Despite a "massive" decline in short-term rental bookings in March, to about 700,000 worldwide, the subsequent recovery in business was steeper than expected, to a peak of roughly 2.5 million bookings per week, Shatford said.
Accommodations in lake towns and on rivers and beaches outperformed 2019 as large rentals benefited from a perception of safety from the virus, he added.
"This uncertainty about interaction, touching things, people just want to be isolated in a way, want to have a controlled environment, and short-term rentals can offer that, guaranteed, more often," Shatford said. Moreover, he added, "When we look at the data, the biggest correlation that we see between markets that are doing really well and markets that aren't doing very well is how far the average person is traveling."

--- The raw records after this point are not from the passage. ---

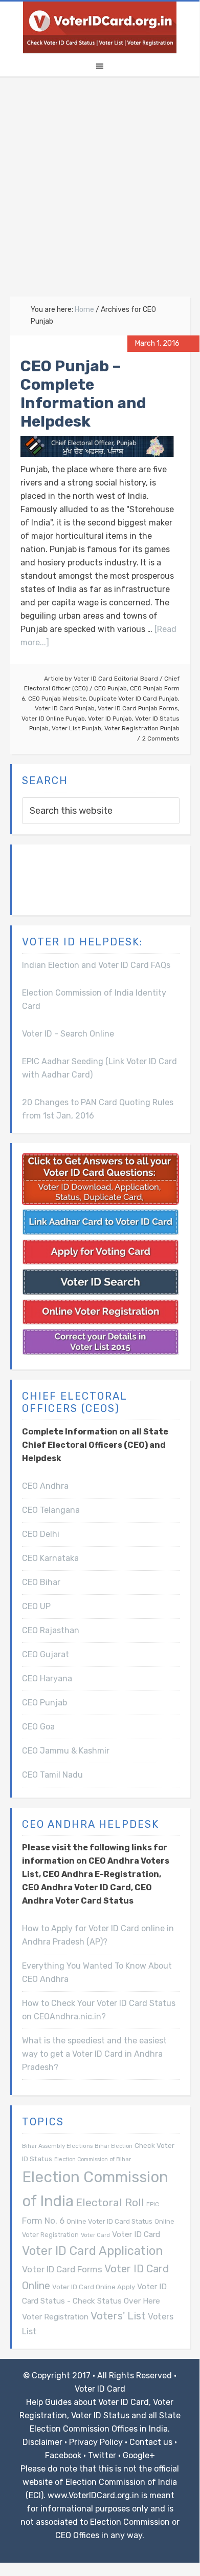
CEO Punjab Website (57, 698)
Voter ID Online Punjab (53, 718)
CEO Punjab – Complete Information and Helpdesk (83, 394)
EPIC (152, 2204)
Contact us (150, 2442)
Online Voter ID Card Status (109, 2221)
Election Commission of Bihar (92, 2159)
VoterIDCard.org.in (99, 27)
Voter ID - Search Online (68, 1034)
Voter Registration (55, 2316)
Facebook (63, 2455)
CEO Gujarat (45, 1654)
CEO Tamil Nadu (52, 1775)
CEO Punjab (110, 688)
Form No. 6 (43, 2220)
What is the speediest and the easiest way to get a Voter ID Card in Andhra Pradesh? (94, 2054)
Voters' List (118, 2316)
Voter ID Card (136, 2234)
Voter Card (95, 2235)
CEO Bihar (41, 1582)
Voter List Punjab (76, 728)
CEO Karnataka (50, 1558)
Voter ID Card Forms (62, 2269)
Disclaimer (42, 2442)
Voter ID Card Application (92, 2251)
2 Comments (161, 738)
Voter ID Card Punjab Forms (138, 708)
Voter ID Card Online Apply (93, 2287)
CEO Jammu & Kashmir (65, 1751)
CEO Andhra (45, 1486)
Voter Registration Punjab (142, 728)
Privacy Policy (96, 2442)
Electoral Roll (110, 2202)
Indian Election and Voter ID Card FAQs (96, 965)
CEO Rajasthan (50, 1630)
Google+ (139, 2455)
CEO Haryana (47, 1678)
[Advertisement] (99, 191)
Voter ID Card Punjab (65, 708)
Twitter (102, 2455)
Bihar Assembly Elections (57, 2145)
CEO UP (36, 1606)
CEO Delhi (40, 1534)
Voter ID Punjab (110, 718)
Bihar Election (113, 2146)
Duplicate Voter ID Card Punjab (133, 698)
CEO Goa (38, 1727)
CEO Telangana (51, 1510)
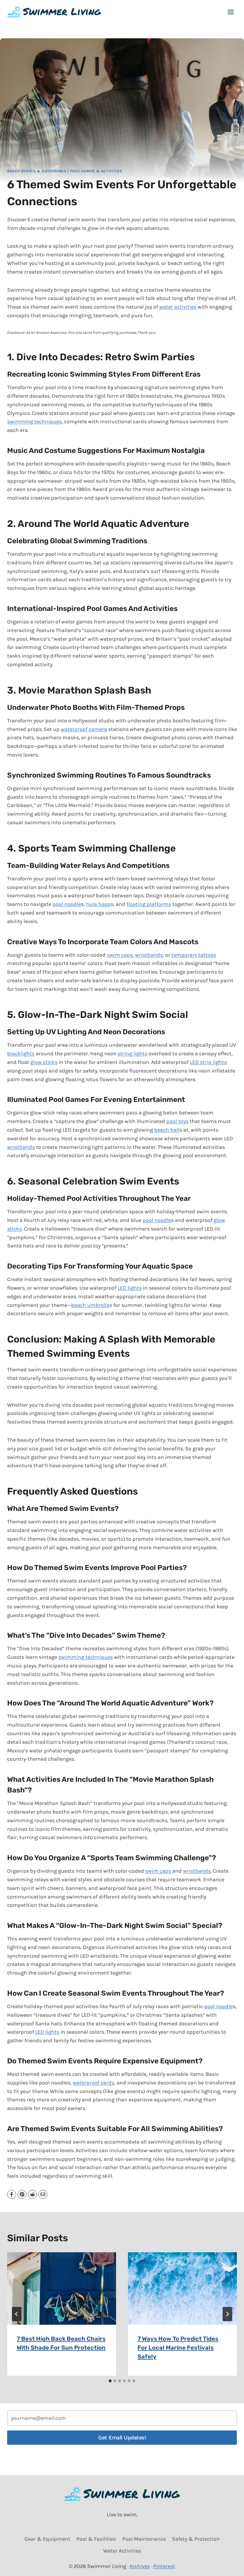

Hotels, meanwhile, are more dependent on business travel, especially in urban areas, and those bookings have been "absolutely decimated," Rossmann said.
With business travel largely shut down, "there is no longer a concept of a compression night anymore," he added, referring to the nights when hotels in particular markets are fullest and operators there are most able to raise rates.
As of the week ended July 11, the lowest-priced hotel classes had posted the smallest declines in revenue per available room among U.S. hotels, with the most upscale properties falling off the most, Rossmann said. Similarly, occupancy was highest in cheaper U.S. hotels, at 54.7% for economy class, compared to 32.1% for luxury.